CUDA Agent: Large-Scale Agentic RL for High-Performance CUDA Kernel Generation

2026-02-27Machine Learning

Machine LearningArtificial Intelligence
AI summary

The authors created CUDA Agent, a system that uses reinforcement learning to improve the way GPU code (CUDA kernels) is written for deep learning tasks. Unlike existing methods, their system learns and optimizes CUDA code more effectively by combining a smart data pipeline, tools for testing and profiling code, and stable training techniques. Their approach outperforms current compiler-based tools and advanced models, especially on challenging tests, making GPU kernel optimization less reliant on expert knowledge.

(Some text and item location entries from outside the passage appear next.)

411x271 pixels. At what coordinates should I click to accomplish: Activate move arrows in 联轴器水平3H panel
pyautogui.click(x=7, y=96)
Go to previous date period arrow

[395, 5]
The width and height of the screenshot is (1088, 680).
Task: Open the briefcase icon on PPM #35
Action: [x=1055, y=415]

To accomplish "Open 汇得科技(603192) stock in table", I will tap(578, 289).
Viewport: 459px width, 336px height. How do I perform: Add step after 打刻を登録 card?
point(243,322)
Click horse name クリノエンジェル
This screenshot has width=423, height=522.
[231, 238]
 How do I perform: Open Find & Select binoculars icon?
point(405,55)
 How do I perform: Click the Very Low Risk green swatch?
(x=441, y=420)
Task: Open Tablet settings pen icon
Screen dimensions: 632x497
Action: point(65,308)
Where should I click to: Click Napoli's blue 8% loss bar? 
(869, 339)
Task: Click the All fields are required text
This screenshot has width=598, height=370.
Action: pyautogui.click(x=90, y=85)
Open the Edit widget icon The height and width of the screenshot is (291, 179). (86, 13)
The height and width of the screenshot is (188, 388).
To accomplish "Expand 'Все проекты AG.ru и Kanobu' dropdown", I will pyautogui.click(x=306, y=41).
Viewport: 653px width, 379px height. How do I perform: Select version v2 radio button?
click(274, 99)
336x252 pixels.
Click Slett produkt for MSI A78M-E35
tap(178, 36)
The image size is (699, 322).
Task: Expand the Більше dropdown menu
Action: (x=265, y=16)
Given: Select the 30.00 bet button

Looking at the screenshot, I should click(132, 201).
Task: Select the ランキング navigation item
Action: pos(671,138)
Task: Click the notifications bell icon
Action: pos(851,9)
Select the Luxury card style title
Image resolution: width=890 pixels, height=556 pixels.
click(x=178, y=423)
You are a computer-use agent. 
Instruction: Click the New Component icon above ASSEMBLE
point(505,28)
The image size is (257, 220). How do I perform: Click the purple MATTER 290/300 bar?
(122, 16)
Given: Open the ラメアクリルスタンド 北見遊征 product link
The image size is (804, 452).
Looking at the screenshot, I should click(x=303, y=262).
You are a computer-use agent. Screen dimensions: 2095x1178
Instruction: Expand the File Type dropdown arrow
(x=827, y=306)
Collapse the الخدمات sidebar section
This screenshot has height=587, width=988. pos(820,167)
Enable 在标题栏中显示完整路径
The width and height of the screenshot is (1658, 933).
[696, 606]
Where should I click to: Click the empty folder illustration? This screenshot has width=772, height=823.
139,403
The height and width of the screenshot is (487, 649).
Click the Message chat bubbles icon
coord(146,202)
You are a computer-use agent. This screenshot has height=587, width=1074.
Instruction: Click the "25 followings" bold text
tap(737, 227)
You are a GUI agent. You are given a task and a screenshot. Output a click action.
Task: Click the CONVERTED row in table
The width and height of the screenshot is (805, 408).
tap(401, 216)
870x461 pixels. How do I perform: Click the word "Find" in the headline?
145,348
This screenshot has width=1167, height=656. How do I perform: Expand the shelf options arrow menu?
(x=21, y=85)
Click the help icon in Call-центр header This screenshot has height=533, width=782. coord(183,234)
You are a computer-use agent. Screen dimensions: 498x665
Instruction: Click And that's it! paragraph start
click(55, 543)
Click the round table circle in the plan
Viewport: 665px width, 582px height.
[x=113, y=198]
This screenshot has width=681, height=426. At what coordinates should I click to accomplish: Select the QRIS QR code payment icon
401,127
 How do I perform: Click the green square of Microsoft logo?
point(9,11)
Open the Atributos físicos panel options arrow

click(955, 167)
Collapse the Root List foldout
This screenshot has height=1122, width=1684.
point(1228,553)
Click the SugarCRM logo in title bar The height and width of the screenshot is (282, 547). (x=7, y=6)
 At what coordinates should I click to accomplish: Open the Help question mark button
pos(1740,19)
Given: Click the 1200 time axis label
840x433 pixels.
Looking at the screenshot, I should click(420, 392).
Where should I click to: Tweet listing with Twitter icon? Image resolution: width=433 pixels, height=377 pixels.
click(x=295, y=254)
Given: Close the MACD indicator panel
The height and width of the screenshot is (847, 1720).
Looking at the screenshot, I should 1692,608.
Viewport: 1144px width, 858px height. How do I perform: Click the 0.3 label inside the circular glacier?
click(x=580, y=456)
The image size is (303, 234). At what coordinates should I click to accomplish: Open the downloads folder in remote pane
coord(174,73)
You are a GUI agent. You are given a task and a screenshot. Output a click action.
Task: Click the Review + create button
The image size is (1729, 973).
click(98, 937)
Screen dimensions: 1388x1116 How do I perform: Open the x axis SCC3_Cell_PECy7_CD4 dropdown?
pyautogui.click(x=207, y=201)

CUDAGPU kernelreinforcement learningdeep learningtorch.compilecode optimizationprofilingcompilerlarge language modelsKernelBench
Authors
Weinan Dai, Hanlin Wu, Qiying Yu, Huan-ang Gao, Jiahao Li, Chengquan Jiang, Weiqiang Lou, Yufan Song, Hongli Yu, Jiaze Chen, Wei-Ying Ma, Ya-Qin Zhang, Jingjing Liu, Mingxuan Wang, Xin Liu, Hao Zhou
Abstract
GPU kernel optimization is fundamental to modern deep learning but remains a highly specialized task requiring deep hardware expertise. Despite strong performance in general programming, large language models (LLMs) remain uncompetitive with compiler-based systems such as torch.compile for CUDA kernel generation. Existing CUDA code generation approaches either rely on training-free refinement or fine-tune models within fixed multi-turn execution-feedback loops, but both paradigms fail to fundamentally improve the model's intrinsic CUDA optimization ability, resulting in limited performance gains. We present CUDA Agent, a large-scale agentic reinforcement learning system that develops CUDA kernel expertise through three components: a scalable data synthesis pipeline, a skill-augmented CUDA development environment with automated verification and profiling to provide reliable reward signals, and reinforcement learning algorithmic techniques enabling stable training. CUDA Agent achieves state-of-the-art results on KernelBench, delivering 100\%, 100\%, and 92\% faster rate over torch.compile on KernelBench Level-1, Level-2, and Level-3 splits, outperforming the strongest proprietary models such as Claude Opus 4.5 and Gemini 3 Pro by about 40\% on the hardest Level-3 setting.